(DATA EXTRACT begins)
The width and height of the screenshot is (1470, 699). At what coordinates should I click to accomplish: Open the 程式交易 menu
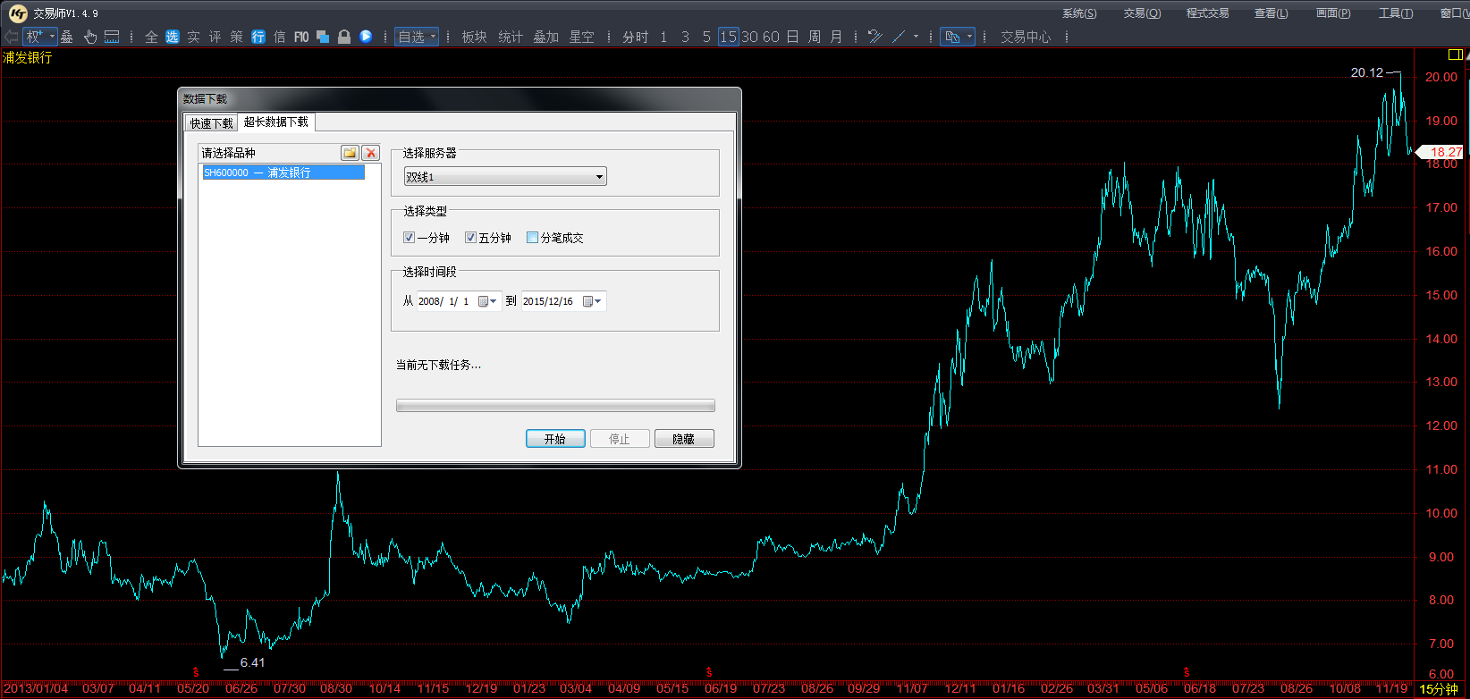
(DATA EXTRACT ends)
(DATA EXTRACT begins)
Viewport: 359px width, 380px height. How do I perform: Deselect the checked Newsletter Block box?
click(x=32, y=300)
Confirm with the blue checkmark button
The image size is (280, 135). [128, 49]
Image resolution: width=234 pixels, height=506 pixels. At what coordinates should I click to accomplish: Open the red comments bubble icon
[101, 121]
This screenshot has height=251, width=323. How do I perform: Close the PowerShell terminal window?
(DATA EXTRACT ends)
(DATA EXTRACT begins)
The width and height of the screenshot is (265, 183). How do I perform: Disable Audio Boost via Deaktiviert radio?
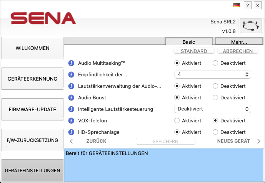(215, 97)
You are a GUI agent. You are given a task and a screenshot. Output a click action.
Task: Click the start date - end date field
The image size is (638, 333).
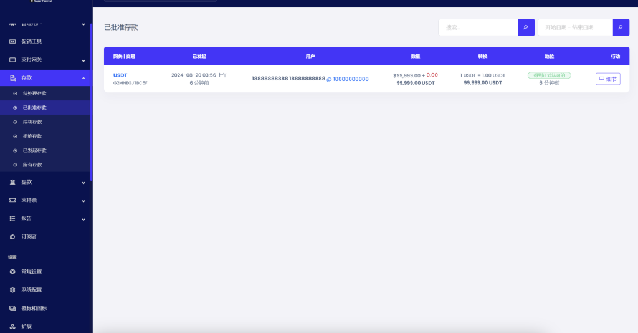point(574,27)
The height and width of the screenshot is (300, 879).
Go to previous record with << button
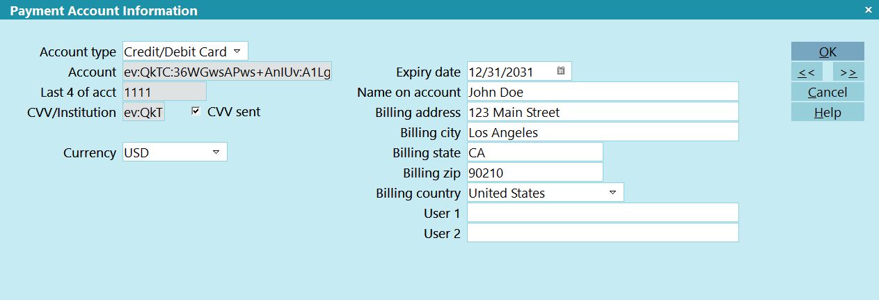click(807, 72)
(DATA EXTRACT ends)
• TASK PROMPT: After locating the line with "Confirm with the blue checkmark button" above, return that line and every later line through the one with "This screenshot has", word for word and with nothing else.

• OUTPUT OF THE TASK:
Confirm with the blue checkmark button
The image size is (280, 135). [128, 49]
Image resolution: width=234 pixels, height=506 pixels. At what coordinates should I click to accomplish: Open the red comments bubble icon
[101, 121]
This screenshot has height=251, width=323. How do I perform: Close the PowerShell terminal window?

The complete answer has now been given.